- Directions:
Every line containing the string "last" should be returned from the records.

━━━ Data shown ━━━

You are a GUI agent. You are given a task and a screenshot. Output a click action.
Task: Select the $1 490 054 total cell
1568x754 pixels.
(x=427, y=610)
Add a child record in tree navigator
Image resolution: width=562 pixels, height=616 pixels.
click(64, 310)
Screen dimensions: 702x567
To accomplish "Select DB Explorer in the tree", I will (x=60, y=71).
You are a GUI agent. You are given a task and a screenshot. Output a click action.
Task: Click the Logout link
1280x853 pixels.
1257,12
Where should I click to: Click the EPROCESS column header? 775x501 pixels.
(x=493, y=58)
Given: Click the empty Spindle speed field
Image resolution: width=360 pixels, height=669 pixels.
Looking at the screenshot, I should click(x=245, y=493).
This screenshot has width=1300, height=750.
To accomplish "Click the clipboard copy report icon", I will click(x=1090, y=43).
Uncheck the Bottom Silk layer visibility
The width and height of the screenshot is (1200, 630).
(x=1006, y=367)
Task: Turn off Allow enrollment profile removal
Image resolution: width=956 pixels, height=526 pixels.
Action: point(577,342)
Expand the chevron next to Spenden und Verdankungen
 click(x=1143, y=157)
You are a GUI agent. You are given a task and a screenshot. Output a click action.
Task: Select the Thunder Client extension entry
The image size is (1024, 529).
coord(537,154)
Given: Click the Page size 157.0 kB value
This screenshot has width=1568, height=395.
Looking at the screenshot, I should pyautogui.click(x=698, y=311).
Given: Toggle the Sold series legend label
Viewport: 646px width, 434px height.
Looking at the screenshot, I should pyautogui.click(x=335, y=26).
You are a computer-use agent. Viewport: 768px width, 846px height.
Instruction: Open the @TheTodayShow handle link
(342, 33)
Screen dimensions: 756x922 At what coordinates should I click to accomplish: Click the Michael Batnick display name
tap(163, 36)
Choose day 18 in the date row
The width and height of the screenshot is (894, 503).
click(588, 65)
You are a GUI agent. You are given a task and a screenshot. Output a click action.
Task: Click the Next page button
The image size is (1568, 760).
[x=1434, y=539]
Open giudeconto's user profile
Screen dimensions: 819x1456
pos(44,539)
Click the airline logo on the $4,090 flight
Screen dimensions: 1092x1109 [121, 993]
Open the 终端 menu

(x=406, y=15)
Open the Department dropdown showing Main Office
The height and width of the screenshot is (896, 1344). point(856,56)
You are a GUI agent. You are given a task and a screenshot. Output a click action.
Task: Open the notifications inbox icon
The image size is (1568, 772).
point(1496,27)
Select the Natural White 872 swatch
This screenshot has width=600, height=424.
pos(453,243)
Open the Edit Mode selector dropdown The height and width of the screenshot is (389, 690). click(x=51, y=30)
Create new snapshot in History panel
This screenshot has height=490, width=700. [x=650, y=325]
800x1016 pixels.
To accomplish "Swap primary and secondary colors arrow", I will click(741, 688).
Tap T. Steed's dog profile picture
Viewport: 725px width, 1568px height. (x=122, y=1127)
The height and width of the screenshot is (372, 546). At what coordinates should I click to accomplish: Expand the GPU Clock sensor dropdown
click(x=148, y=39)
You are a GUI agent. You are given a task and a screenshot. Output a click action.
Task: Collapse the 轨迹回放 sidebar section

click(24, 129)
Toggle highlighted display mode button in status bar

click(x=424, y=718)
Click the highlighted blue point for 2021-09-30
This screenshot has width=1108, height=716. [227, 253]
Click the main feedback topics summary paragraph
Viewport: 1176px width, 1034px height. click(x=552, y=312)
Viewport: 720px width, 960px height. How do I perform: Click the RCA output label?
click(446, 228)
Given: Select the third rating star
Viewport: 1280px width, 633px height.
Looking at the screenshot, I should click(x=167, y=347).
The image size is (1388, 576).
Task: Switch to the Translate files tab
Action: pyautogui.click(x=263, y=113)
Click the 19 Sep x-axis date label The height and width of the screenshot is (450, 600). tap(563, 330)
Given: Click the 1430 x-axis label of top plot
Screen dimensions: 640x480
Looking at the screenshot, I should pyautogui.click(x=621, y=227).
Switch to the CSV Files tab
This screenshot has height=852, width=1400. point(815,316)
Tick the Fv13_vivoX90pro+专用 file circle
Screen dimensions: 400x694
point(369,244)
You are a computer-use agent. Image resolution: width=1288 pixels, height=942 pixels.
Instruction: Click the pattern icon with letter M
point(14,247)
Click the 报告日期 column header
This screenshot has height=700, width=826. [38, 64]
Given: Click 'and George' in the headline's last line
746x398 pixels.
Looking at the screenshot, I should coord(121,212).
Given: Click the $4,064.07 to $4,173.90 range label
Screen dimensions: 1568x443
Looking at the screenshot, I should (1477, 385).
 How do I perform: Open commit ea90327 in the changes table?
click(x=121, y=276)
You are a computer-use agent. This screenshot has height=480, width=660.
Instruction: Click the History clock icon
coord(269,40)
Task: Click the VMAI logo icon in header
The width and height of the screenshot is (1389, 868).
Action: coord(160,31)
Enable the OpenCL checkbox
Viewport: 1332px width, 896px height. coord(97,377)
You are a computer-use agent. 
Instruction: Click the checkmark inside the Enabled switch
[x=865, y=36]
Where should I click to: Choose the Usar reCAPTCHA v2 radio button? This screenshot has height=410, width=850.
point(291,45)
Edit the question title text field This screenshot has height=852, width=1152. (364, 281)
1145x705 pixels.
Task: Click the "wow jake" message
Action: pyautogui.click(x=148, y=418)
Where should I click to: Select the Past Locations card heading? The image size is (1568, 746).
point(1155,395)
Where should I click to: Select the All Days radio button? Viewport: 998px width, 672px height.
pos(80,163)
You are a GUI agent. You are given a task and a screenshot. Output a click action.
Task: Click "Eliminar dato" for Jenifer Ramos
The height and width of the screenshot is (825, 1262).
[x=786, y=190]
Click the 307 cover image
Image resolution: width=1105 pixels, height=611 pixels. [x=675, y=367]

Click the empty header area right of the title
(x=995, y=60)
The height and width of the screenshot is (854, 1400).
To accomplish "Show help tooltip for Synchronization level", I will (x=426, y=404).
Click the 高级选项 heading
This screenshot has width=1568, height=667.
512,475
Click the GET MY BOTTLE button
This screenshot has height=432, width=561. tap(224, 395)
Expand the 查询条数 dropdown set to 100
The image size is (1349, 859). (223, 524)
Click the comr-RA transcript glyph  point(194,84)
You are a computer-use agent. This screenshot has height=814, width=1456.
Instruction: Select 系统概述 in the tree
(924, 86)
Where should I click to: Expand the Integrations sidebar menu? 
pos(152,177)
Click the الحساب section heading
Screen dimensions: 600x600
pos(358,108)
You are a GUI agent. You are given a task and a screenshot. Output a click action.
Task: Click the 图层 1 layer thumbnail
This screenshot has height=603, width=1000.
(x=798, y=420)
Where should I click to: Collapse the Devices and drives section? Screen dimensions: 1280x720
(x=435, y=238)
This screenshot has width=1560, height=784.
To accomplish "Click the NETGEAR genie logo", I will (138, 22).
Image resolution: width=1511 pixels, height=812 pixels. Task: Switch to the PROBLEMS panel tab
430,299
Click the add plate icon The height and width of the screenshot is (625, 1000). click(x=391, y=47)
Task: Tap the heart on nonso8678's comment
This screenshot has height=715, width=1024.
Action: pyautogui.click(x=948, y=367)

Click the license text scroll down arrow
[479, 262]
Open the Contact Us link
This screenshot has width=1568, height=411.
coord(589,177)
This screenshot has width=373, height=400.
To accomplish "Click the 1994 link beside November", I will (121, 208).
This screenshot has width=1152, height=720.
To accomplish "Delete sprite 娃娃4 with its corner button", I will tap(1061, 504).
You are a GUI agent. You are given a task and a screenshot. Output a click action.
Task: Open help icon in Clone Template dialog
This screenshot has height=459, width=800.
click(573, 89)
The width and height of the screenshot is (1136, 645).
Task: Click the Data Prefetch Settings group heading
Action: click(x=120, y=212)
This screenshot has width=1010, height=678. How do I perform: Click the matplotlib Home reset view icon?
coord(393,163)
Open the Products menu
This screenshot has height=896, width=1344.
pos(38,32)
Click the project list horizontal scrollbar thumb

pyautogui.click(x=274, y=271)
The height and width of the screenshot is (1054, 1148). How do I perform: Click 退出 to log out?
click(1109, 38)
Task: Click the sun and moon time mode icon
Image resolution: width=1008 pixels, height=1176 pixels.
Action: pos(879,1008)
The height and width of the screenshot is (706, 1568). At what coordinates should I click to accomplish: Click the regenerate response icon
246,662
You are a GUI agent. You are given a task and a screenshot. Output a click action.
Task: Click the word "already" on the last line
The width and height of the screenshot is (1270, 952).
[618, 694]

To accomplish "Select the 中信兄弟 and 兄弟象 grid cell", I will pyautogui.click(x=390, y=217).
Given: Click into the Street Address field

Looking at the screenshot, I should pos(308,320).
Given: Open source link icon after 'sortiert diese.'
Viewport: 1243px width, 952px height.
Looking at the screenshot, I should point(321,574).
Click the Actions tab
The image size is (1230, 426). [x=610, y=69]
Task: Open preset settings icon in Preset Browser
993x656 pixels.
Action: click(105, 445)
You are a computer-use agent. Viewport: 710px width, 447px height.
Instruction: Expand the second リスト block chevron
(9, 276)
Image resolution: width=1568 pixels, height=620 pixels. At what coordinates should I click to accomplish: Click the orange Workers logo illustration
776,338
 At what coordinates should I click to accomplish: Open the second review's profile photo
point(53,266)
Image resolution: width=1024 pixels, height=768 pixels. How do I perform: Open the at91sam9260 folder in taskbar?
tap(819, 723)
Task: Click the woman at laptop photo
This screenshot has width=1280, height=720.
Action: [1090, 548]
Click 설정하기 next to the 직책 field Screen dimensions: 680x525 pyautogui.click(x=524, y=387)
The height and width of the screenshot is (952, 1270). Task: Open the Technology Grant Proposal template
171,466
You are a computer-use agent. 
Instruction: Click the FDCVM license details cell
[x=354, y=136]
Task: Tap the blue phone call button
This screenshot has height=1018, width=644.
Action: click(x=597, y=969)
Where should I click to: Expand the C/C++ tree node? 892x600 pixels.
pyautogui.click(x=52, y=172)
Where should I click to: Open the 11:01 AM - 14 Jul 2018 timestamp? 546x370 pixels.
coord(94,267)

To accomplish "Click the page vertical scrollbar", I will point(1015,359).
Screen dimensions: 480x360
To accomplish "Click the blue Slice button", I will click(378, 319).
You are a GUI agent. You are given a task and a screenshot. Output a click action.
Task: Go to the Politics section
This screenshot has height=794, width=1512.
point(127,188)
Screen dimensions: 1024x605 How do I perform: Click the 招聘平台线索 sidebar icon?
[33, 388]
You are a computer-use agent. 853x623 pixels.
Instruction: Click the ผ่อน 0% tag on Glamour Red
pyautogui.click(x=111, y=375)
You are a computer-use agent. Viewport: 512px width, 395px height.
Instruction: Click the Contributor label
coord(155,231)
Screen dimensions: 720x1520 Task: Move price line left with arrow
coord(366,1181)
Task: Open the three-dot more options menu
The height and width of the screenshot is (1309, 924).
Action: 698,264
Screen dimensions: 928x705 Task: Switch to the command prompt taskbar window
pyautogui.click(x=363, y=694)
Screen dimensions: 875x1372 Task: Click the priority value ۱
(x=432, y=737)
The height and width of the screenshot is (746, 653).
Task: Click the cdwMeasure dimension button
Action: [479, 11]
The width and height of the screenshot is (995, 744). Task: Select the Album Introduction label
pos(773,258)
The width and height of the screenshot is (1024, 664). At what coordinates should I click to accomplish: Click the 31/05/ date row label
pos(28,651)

━━━

- Task answer:
Given: Click 'and George' in the headline's last line
Task: Click the word "already" on the last line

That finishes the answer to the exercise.